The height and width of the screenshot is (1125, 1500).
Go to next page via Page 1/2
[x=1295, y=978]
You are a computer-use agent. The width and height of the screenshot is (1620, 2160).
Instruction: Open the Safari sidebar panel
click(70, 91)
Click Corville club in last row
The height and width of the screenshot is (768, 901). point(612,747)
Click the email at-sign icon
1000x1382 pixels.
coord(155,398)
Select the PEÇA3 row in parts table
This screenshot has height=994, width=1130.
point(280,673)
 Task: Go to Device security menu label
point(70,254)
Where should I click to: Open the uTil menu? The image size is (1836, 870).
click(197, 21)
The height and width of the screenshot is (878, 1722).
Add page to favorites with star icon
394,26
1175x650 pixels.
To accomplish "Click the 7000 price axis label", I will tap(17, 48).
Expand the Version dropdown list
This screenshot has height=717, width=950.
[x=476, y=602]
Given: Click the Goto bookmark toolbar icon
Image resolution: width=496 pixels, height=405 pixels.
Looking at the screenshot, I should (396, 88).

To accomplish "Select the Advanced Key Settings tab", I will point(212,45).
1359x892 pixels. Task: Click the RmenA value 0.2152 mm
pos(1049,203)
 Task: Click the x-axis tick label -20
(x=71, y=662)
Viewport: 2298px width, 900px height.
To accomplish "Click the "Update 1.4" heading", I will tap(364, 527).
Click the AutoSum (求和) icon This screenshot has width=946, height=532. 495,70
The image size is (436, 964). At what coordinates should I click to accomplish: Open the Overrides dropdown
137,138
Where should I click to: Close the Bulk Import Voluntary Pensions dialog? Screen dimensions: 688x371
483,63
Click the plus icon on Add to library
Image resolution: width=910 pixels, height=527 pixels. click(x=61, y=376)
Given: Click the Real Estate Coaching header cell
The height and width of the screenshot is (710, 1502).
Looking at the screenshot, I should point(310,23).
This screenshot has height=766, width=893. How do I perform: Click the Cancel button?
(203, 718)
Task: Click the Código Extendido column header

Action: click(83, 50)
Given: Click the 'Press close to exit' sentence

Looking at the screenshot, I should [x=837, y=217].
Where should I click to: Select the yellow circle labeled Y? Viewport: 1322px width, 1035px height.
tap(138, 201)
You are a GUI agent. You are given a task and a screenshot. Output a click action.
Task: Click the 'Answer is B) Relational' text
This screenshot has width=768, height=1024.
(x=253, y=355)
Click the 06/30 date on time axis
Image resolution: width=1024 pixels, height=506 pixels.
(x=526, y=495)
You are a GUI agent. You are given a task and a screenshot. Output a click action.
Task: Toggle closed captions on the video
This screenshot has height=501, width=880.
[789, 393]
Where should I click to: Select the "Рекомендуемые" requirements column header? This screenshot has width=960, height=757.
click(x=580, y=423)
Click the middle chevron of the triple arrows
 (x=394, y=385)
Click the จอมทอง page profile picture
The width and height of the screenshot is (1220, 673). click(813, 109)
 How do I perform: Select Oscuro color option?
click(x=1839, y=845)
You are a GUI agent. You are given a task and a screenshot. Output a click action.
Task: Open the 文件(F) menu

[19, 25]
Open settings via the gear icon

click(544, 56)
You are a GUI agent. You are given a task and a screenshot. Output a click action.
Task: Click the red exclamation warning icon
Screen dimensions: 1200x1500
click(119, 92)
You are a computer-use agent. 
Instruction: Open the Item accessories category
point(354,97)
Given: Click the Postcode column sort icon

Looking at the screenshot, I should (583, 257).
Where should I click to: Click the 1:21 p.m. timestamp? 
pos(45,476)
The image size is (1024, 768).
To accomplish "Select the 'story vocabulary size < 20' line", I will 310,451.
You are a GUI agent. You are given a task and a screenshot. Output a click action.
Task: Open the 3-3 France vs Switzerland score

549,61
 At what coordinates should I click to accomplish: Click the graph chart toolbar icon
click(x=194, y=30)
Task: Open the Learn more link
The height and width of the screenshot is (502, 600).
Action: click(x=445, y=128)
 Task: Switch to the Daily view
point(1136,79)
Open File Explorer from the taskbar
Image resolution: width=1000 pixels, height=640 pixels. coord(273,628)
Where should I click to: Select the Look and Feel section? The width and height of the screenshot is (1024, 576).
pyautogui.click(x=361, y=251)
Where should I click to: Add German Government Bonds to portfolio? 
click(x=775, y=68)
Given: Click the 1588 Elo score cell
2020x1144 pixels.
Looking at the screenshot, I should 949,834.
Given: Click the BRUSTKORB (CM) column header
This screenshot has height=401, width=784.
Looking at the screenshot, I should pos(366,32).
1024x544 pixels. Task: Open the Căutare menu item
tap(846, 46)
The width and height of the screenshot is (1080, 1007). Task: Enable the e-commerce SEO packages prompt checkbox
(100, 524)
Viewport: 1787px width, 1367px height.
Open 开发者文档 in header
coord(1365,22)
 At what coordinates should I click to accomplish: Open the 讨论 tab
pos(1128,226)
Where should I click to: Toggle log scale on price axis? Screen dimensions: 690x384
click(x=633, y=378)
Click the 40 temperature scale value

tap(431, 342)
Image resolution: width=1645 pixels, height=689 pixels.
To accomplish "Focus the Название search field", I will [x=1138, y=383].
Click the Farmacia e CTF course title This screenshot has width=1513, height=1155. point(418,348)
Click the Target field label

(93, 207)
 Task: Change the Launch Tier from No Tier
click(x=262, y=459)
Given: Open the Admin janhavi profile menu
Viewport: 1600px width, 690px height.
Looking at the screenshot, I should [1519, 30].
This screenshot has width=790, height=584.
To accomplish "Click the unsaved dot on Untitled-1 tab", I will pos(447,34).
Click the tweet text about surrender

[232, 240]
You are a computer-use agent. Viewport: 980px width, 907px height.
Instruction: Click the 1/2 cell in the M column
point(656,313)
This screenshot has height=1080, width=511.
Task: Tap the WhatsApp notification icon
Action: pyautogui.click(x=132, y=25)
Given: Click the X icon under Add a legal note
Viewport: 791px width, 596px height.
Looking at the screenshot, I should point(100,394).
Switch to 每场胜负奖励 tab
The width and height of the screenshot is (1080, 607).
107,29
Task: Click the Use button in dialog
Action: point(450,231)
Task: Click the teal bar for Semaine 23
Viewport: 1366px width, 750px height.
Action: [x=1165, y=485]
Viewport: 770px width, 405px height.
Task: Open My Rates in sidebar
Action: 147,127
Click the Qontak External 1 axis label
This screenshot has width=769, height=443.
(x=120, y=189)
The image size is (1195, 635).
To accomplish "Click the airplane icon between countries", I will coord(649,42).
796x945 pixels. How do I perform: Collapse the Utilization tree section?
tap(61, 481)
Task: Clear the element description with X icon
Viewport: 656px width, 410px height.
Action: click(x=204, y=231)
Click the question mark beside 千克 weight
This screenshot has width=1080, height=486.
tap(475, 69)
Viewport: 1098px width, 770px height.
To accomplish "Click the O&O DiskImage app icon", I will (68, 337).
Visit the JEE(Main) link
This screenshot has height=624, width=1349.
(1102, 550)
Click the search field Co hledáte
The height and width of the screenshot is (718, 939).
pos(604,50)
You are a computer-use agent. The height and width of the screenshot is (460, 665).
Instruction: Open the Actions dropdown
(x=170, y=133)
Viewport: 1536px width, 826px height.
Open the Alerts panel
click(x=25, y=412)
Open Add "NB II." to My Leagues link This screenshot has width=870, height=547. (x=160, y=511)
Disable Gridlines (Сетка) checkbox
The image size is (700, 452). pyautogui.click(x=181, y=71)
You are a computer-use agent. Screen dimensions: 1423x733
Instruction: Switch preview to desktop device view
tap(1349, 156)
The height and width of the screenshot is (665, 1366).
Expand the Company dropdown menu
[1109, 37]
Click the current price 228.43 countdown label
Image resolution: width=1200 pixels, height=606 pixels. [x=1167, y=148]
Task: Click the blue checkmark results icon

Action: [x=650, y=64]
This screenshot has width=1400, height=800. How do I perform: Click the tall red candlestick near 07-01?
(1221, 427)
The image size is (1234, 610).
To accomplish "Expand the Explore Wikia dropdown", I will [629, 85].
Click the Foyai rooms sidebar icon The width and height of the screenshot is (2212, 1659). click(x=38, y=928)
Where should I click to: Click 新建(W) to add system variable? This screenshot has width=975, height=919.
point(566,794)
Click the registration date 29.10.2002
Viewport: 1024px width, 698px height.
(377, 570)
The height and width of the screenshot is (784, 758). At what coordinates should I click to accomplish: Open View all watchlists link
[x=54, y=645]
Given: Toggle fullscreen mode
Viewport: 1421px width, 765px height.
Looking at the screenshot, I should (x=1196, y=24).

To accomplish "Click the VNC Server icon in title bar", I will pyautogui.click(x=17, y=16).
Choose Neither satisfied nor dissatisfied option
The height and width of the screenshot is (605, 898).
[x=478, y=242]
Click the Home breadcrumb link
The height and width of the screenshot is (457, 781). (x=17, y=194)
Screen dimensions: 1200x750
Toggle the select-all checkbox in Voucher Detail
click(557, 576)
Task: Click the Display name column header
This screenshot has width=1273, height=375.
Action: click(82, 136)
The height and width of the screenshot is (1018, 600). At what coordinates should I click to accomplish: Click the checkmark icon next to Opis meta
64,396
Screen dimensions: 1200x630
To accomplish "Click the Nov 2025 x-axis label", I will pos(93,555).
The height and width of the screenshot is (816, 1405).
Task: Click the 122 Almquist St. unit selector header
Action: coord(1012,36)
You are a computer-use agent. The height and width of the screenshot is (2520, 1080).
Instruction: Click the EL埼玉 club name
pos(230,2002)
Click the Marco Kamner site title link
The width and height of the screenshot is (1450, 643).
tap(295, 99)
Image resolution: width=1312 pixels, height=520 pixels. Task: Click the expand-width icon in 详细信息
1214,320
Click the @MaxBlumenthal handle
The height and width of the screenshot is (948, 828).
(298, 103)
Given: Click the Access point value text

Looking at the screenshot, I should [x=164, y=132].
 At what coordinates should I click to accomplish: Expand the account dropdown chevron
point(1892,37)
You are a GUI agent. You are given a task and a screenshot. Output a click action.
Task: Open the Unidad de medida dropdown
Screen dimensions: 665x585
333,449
========================================
WORK ORDER: Transcribe the lines from the first line of the records through the line that contains "Given: Click the Goto bookmark toolbar icon", both included, and add nothing else.

RESULT FOR THIS TASK:
The height and width of the screenshot is (1125, 1500).
Go to next page via Page 1/2
[x=1295, y=978]
You are a computer-use agent. The width and height of the screenshot is (1620, 2160).
Instruction: Open the Safari sidebar panel
click(70, 91)
Click Corville club in last row
The height and width of the screenshot is (768, 901). point(612,747)
Click the email at-sign icon
1000x1382 pixels.
coord(155,398)
Select the PEÇA3 row in parts table
This screenshot has height=994, width=1130.
point(280,673)
 Task: Go to Device security menu label
point(70,254)
Where should I click to: Open the uTil menu? The image size is (1836, 870).
click(197, 21)
The height and width of the screenshot is (878, 1722).
Add page to favorites with star icon
394,26
1175x650 pixels.
To accomplish "Click the 7000 price axis label", I will tap(17, 48).
Expand the Version dropdown list
This screenshot has height=717, width=950.
[x=476, y=602]
Given: Click the Goto bookmark toolbar icon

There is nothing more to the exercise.